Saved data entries
↓↓↓
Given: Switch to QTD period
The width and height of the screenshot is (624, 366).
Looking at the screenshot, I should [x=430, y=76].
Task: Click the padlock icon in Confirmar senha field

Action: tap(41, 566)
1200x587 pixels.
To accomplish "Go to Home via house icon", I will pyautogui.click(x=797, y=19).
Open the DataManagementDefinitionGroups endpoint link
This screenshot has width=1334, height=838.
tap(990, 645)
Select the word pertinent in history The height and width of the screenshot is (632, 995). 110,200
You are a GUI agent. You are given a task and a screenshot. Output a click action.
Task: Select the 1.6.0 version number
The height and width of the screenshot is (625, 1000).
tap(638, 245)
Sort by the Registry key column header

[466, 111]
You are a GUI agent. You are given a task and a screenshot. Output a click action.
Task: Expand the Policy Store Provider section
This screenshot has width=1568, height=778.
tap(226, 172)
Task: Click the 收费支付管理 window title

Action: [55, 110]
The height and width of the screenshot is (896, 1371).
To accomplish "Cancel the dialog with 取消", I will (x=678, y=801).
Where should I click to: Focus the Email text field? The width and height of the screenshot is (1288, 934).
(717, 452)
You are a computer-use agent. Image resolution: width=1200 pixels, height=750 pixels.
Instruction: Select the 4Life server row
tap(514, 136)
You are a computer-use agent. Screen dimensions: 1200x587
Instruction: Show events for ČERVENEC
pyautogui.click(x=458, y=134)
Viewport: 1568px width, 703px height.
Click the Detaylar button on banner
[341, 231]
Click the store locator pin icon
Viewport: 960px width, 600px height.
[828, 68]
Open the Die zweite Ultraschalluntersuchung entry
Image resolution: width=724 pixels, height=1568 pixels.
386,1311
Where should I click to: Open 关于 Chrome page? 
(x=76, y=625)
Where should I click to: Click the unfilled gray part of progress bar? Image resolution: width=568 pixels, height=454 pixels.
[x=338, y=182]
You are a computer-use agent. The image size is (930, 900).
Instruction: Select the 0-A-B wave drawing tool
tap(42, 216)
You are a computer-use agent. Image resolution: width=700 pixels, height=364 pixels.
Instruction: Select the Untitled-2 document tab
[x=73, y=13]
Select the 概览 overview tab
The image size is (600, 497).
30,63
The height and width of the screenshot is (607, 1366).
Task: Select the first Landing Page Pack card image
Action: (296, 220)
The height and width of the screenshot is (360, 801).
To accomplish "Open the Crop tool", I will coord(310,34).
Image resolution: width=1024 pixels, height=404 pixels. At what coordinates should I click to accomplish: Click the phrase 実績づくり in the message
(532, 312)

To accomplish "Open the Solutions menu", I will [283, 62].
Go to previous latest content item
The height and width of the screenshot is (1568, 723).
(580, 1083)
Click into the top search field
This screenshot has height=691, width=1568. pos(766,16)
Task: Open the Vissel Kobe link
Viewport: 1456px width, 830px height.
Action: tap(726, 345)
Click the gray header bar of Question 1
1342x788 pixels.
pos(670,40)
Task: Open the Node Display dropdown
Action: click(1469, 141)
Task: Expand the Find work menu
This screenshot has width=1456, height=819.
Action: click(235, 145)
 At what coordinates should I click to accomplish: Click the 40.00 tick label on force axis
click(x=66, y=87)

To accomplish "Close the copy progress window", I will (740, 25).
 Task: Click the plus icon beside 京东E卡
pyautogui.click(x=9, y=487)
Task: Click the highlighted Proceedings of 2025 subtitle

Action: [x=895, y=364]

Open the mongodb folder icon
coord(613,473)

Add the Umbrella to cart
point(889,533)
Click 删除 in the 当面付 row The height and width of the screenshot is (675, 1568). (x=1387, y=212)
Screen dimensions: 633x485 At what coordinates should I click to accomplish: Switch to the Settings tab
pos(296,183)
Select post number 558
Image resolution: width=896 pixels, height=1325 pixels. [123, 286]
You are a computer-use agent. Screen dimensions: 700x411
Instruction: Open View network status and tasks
↑↑↑
WORK TO COMPLETE
Retype exactly, and only, the lines from the line holding "Task: Click the plus icon beside 京东E卡" through the last line of the data; both of those lines count.

ANSWER TO THIS PROBLEM
 Task: Click the plus icon beside 京东E卡
pyautogui.click(x=9, y=487)
Task: Click the highlighted Proceedings of 2025 subtitle

Action: [x=895, y=364]

Open the mongodb folder icon
coord(613,473)

Add the Umbrella to cart
point(889,533)
Click 删除 in the 当面付 row The height and width of the screenshot is (675, 1568). (x=1387, y=212)
Screen dimensions: 633x485 At what coordinates should I click to accomplish: Switch to the Settings tab
pos(296,183)
Select post number 558
Image resolution: width=896 pixels, height=1325 pixels. [123, 286]
You are a computer-use agent. Screen dimensions: 700x411
Instruction: Open View network status and tasks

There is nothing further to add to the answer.